イタリアの銀行は総額3,600億ユーロの不良債権を抱えている。これは欧州の銀行の不良債権全体の1/3に匹敵する。設立当初から資金不足と言われてきた「アトランテ」の救済基金は42.5億ユーロで、破綻危機にあった地方銀行2行の救済とモンテ・パスキ・デイ・シエナ(モンテ・パスキ)の不良債権の一部の処理に使われた。
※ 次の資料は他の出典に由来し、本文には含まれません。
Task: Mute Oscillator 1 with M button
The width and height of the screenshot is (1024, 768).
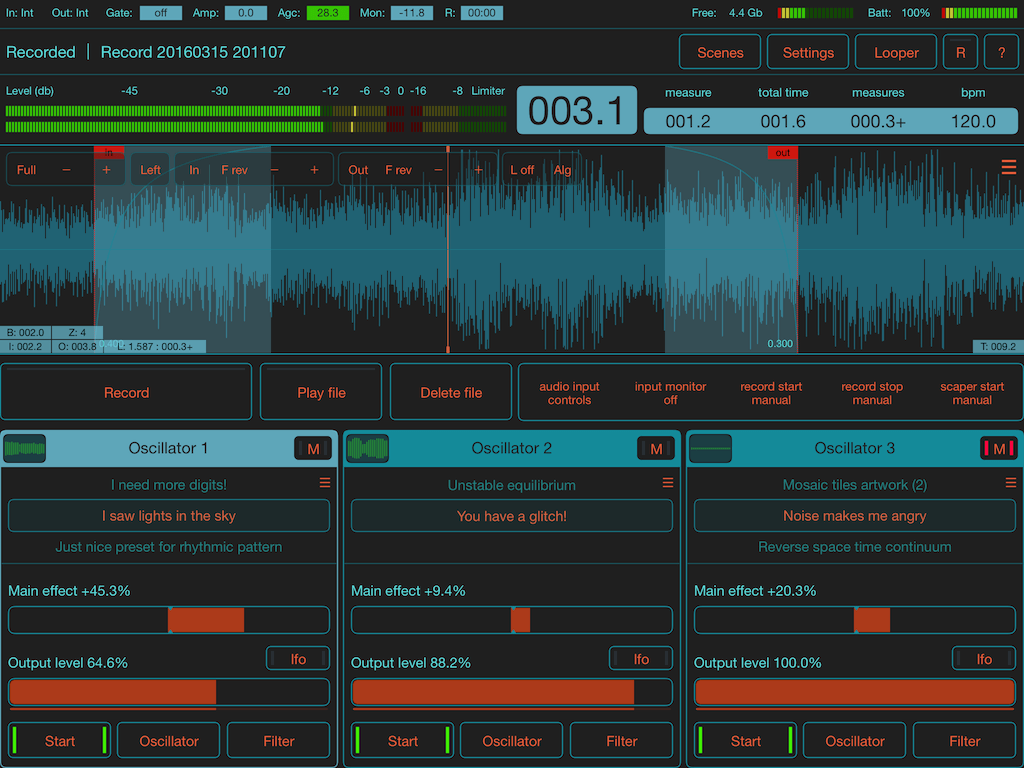Action: 313,449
民間金融機関や企業から集められた資金の「アトランテ」とは違い、「アトランテII」の救済資金のほとんどは公的金融機関の信託貸付公庫やイタリア郵便局などイタリア政府機関からスタートしている。民間金融機関や企業から集められた資金調達がないのが現状である。集められた資金は1.7億ユーロで、目標の3億ユーロを大幅に下回る。そのほとんど、約1.6億ユーロはモンテ・パスキの不良債権処理に当てられることになっている。モンテ・パスキはその他にも、年内には、事業の縮小、人員削減、不良債権の証券化や売却で不良債権の一部の処理を行う予定ではあるが、不良債権問題の解決には程遠い。
資金不足は深刻
「アトランテI、II」の創立に関わってきた、イタリア基金・預貯金融協会のグゼッティ会長は、10月27日に「アトランテII」の資金不足は深刻な状況にあると指摘している。国内だけでなく、海外の企業からの資金提供はなく、民間側からイタリアの銀行の支援は今後難しい環境にあると説明した。
モンテ・パスキに限らず、他の不良債権で破綻危機にあるイタリアの銀行は、「アトランテ」の資金支援で救済は期待できない事態になった。残された銀行救済策にはベイルイン又は政府による公的資金注入でしか救済の方法は無いことになる。EU規則に反して、イタリアの政府は公的資金による銀行救済を決断、実施するかが問われる。それまで、イタリアの金融システムへの信頼は低下を続け、銀行の破綻危機は深刻化していくことになる。